— About this exercise —
Using the material below, tally each line with the string "computer" and report only the total.

— Exercise inputs —
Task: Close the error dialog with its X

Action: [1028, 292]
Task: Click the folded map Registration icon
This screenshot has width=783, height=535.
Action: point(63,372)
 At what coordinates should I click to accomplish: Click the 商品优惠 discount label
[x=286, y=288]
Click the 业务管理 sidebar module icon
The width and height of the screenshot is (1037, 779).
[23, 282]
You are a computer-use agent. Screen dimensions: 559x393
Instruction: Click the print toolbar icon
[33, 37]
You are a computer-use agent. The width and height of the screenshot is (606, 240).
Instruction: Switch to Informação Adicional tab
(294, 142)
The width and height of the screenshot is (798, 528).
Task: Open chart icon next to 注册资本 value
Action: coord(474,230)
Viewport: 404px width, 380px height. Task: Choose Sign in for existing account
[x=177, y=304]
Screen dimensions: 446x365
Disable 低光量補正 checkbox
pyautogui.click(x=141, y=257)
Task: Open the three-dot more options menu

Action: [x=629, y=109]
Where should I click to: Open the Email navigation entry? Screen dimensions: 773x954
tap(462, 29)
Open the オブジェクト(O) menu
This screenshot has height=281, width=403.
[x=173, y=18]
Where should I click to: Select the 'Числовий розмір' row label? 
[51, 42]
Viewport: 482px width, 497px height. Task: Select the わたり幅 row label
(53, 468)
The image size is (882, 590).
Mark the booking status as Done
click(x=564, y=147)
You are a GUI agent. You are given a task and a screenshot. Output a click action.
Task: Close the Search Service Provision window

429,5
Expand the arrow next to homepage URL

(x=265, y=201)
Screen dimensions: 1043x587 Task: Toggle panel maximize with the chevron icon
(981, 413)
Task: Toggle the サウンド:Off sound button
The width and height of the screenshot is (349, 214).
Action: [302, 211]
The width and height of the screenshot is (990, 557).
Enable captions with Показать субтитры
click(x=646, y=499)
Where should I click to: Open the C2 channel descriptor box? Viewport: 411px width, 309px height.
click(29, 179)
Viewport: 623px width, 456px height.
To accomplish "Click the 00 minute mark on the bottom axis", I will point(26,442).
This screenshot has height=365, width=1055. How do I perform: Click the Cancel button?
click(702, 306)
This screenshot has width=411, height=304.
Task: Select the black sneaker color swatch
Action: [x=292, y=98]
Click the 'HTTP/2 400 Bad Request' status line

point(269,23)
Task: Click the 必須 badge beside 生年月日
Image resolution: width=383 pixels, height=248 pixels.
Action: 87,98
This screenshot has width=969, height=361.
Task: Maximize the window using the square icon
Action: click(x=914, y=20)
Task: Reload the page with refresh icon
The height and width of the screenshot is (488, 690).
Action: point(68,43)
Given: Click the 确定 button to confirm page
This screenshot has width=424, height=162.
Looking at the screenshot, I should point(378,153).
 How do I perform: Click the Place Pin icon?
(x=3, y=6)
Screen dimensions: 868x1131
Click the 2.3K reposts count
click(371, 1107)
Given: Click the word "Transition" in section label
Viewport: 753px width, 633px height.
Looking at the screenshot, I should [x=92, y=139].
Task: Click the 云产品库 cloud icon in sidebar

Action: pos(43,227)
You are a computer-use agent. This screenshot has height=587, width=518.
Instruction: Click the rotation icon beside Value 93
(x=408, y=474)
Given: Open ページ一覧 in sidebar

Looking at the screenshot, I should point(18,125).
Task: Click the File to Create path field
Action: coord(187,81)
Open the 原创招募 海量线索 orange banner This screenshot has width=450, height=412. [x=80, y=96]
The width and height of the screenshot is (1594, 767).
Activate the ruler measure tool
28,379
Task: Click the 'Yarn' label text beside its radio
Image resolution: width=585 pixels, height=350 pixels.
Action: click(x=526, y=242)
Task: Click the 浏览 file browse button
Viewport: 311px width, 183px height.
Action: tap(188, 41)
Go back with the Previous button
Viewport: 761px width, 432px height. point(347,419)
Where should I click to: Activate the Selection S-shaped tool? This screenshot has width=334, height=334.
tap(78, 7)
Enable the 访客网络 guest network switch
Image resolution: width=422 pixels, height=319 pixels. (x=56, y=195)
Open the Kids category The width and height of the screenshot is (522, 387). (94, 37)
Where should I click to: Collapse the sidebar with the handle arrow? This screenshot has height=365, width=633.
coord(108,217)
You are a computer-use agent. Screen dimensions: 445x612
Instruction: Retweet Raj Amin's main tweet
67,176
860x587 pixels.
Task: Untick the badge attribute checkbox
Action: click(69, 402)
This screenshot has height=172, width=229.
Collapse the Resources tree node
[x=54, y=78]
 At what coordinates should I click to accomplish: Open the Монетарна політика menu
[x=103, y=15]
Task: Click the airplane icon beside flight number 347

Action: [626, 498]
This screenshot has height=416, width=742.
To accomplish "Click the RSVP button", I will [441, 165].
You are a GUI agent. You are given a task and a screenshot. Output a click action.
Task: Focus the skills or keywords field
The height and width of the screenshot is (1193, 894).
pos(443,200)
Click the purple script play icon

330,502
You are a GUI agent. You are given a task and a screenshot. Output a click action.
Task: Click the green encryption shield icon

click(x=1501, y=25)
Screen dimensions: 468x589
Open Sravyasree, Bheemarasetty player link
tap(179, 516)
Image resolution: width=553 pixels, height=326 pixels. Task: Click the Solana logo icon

— Answer space —
4